Products > Thermal Imaging
Why don't a multi-spectrum IR camera exist?
sam1275:
I've read that MCT array can detect 1-14um, all over the SWIR-MWIR-LWIR range, that would be amazing for night vision. But I haven't seen a product that claim archiving this in a single camera, some multi-spectrum system use several separate cameras to do this, and all camera with the MCT array just waste it's power by limit it's range using a band-pass filter. Why? Is that the lens cannot pass all those IR, or other reason?
razberik:
Isnt this what are you looking for ? :o
https://www.ximea.com/en/products/xilab-application-specific-oem-custom/hyperspectral-cameras-based-on-usb3-xispec
helius:
Those cameras are visible/NIR only.
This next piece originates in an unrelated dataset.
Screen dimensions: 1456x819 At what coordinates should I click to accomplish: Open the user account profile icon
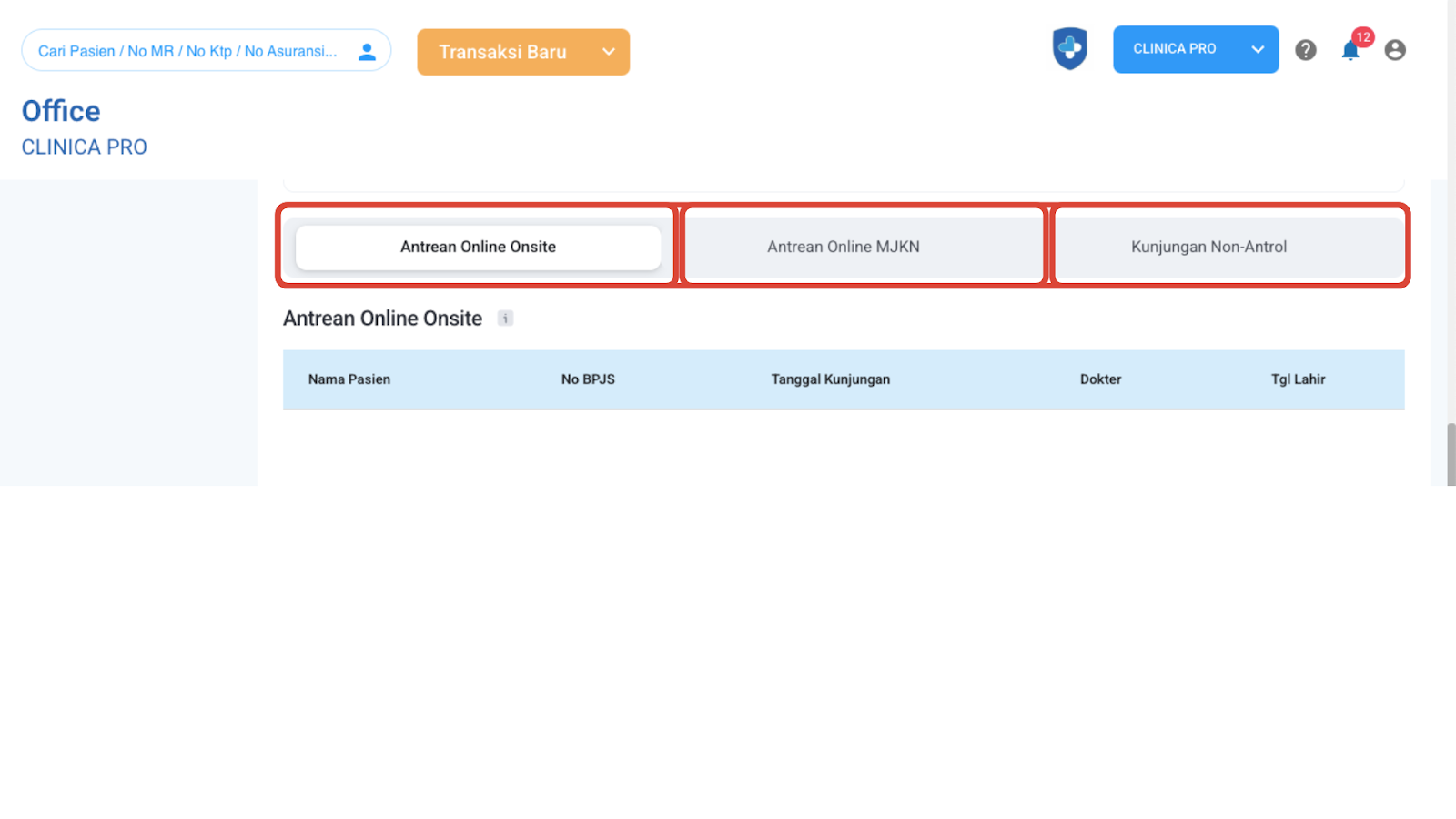[1395, 50]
They are definitely not thermal cameras.
Also the one that has both visible and NIR bands is a line camera, meaning it only captures a line, not an image. These types of cameras are only useful in industrial inspection and perhaps astronomy applications.
sam1275:
Thank you razberik, but I think Helius is right, they are far less than an ideal multi-spectrum camera. Besides, I think there are already some products which are sensitive to visible-NIR-SWIR, such as Indigo's VisGaAs which respond to 400-1700nm.
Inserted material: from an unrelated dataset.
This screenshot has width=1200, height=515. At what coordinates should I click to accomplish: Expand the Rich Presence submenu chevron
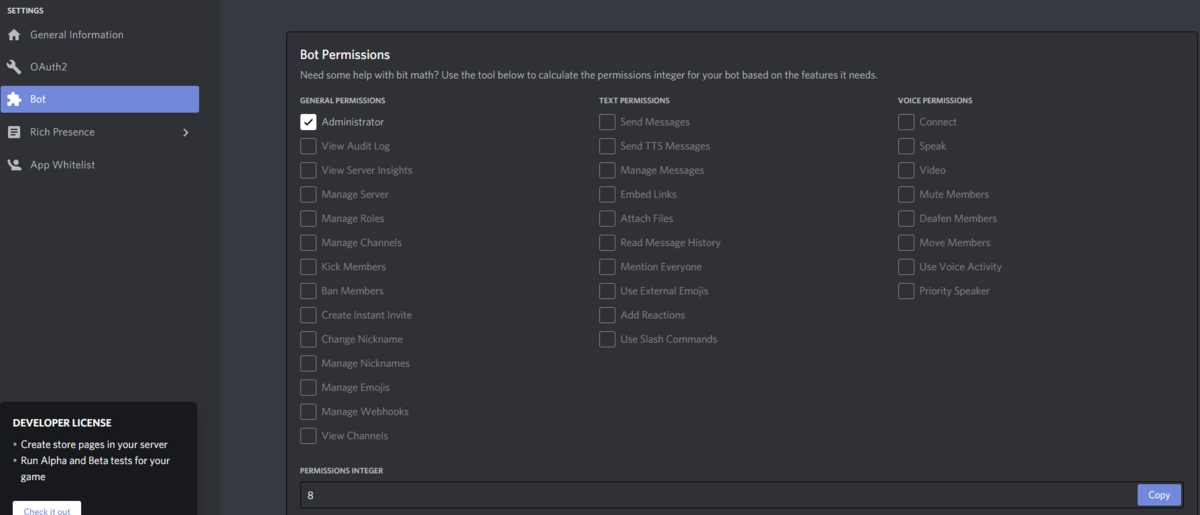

I'm not going to actually buy one because that must be expensive, but just want to know why they don't use all the ability with an already existing technology such as MCT, to make a king of night vision.
Fraser:
Multi Thermal Spectrum cameras do exist but they use two cooled sensors sharing a single optical block. Germanium optics can be coated to cover SWIR through to LWIR.
A limitation with MCT is the need to 'tune' the band-gap for the spectrum to which it will respond, via its chemistry. MCT cannot cover SWIR, MWIR and LWIR with a single chemical mix. It also requires cooling to very low temperatures, which is normally a complex and expensive requirement in thermal cameras.
Take a look at the MCT Wikipedia page. It describes the situation quite well.
https://en.m.wikipedia.org/wiki/Mercury_cadmium_telluride
There are many materials that will work well as thermal camera sensors. Sadly they are not 'wide and' and many require crypto cooling to reduce their internal noise levels.